From: Anne Archibald <peridot.face...@gmail.com>

On 6 April 2010 15:42, Ken Basye <kbas...@jhu.edu> wrote:

> Folks,
>  I hope this is a simple question.  When I created a ufunc with
> np.frompyfunc(), I got an error when I called the result with an 'out'
> argument:

In fact, ordinary ufuncs do not accept names for their arguments.

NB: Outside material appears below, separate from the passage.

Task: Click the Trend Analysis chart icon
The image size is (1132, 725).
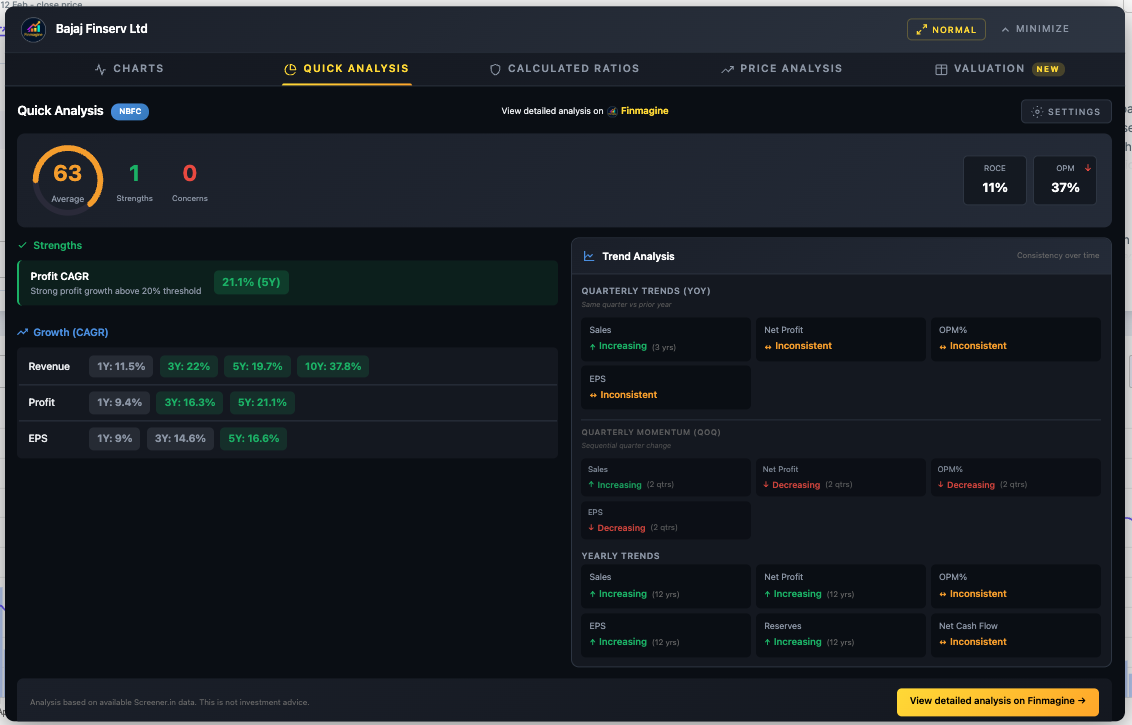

This
is annoying, but fixing it involves rooting around in the bowels of
the ufunc machinery, which are not hacker-friendly.

Anne


>  >>> def foo(x): return x * x + 1
>  >>> ufoo = np.frompyfunc(foo, 1, 1)
>  >>> arr = np.arange(9).reshape(3,3)
>  >>> ufoo(arr, out=arr)
> Traceback (most recent call last):
>  File "<stdin>", line 1, in <module>
> TypeError: 'out' is an invalid keyword to foo (vectorized)
>
> But I notice that if I just put the array there as a second argument, it
> seems to work:
>  >>> ufoo(arr, arr)
> array([[2, 5, 26],
>       [101, 290, 677],
>       [1370, 2501, 4226]], dtype=object)
>
> # and now arr is the same as the return value
>
>
> Is it reasonable to conclude that there is an out-arg in the resulting
> ufunc and I just don't know the right name for it?  I also tried putting
> some other right-shaped array as a second argument and it did indeed get
> filled in.
>
>   Thanks as always,
>       Ken

Thanks - I hadn't noticed that it's apparently only the array methods that can take keyword arguments. So I assume that if I call a '1-arg' ufunc (whether from frompyfunc or an already existing one) with a second argument, the second argument will be used as the output location.